WORK TO BE COMPLETED:
Scan the records for lines with the word "blue", and copy every such line.

RECORDS PROVIDED Start Marker

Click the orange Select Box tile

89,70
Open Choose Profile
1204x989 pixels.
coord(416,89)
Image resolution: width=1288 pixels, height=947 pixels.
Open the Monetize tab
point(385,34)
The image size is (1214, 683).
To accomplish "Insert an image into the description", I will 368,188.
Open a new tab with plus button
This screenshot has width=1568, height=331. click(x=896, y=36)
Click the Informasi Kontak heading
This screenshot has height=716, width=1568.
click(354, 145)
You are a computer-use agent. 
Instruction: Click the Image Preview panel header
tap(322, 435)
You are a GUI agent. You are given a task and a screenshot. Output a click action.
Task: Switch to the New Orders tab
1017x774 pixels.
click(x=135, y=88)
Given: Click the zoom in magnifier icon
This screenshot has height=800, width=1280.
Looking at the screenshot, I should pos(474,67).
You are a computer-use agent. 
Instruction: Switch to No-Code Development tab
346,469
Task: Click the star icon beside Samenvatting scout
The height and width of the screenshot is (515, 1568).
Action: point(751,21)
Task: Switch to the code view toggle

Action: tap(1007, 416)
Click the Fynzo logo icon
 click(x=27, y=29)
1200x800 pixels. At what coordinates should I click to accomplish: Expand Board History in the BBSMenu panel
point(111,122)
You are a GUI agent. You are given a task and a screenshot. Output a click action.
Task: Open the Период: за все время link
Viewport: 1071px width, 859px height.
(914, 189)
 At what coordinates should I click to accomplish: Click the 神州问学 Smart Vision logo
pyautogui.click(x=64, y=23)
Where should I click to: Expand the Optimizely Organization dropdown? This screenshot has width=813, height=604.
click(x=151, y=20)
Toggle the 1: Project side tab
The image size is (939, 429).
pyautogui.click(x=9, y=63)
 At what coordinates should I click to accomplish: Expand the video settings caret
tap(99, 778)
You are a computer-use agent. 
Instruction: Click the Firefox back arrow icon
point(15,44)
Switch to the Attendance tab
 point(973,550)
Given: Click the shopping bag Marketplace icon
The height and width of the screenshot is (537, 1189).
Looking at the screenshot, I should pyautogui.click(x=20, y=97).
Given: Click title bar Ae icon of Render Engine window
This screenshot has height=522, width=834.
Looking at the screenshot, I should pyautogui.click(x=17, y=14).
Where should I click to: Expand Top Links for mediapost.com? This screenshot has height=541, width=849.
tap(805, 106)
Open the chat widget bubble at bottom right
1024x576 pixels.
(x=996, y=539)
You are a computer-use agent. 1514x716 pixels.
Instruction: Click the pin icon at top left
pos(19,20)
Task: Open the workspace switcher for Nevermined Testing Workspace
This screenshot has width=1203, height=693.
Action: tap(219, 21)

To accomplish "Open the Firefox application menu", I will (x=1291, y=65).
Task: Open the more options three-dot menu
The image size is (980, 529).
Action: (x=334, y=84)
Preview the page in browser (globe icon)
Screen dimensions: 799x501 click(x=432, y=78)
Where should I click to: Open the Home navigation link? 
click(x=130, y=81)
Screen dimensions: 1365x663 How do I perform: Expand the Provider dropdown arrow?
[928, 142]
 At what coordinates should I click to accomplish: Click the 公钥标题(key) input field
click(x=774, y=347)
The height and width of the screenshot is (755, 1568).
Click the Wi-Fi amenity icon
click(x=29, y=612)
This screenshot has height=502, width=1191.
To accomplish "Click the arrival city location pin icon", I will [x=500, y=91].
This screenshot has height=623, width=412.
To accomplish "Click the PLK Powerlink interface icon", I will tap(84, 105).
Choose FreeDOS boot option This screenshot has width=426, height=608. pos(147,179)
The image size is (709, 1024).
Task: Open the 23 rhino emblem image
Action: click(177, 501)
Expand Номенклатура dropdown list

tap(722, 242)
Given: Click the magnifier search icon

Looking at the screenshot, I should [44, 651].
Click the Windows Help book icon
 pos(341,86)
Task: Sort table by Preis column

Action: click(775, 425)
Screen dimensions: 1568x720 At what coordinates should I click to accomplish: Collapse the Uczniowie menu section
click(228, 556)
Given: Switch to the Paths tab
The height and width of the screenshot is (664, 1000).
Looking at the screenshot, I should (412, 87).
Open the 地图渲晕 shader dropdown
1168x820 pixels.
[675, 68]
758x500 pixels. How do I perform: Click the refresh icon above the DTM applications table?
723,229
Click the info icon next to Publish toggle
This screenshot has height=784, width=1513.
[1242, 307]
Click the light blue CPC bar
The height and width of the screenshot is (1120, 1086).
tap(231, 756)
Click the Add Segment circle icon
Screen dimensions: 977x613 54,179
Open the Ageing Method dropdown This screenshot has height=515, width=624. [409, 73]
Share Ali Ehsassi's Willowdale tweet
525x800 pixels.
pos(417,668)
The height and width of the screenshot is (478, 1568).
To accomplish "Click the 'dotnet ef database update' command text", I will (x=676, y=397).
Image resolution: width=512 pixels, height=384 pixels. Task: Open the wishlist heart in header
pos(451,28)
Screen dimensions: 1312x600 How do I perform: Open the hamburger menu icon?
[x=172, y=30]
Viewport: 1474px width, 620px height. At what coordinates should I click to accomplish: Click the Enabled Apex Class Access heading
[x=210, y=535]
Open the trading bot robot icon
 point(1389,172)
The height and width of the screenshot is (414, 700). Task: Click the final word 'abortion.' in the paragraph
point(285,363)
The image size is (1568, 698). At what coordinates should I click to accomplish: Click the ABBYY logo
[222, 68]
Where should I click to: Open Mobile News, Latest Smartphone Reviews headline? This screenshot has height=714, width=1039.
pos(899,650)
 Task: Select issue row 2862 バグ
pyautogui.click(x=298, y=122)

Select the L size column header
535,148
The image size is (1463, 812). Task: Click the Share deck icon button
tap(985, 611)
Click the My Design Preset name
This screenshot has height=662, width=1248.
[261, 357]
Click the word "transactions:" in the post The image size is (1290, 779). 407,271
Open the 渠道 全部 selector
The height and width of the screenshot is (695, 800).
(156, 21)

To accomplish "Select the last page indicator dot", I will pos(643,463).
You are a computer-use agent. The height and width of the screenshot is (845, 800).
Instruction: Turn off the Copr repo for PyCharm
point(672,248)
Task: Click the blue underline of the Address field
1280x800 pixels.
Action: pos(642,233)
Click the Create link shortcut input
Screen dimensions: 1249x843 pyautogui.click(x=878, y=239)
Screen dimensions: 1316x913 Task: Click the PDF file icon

RECORDS PROVIDED End Marker

EXERCISE RESPONSE:
Click the light blue CPC bar
Task: Click the blue underline of the Address field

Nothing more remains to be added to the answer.